Sensitivity analysis in probabilistic discrete graphical models is usually conducted by
varying one probability at a time and observing how this affects output probabilities of
interest. When one probability is varied, then others are proportionally covaried to respect
the sum-to-one condition of probabilities. The choice of proportional covariation is justified
by multiple optimality conditions, under which the original and the varied distributions are
as close as possible under different measures. For variations of more than one parameter
at a time and for the large class of discrete statistical models entertaining a regular
monomial parametrisation, we demonstrate the optimality of newly defined proportional
multi-way schemes with respect to an optimality criterion based on the I-divergence.

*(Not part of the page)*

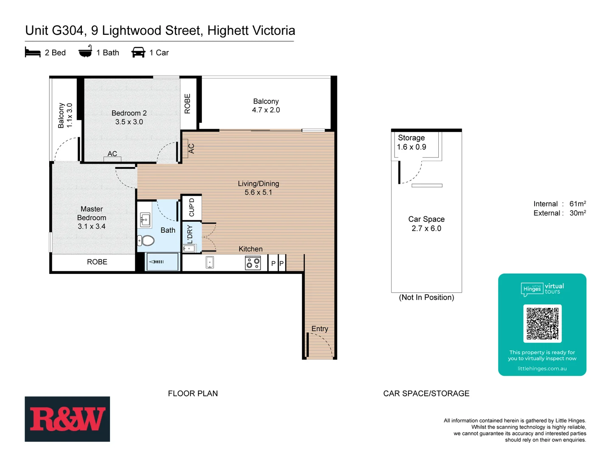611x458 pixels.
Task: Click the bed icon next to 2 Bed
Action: (x=33, y=53)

We
demonstrate that there are varying parameters’ choices for which proportional covariation
is not optimal and identify the sub-family of distributions where the distance between
the original distribution and the one where probabilities are covaried proportionally is
minimum. This is shown by adopting a new geometric characterization of sensitivity
analysis in monomial models, which include most probabilistic graphical models. We also
demonstrate the optimality of proportional covariation for multi-way analyses in Naive
Bayes classifiers.

Citation

Leonelli, M., & Riccomagno, E. (2022). A geometric characterization of sensitivity analysis in monomial models. International Journal of Approximate Reasoning, 151, 64-84.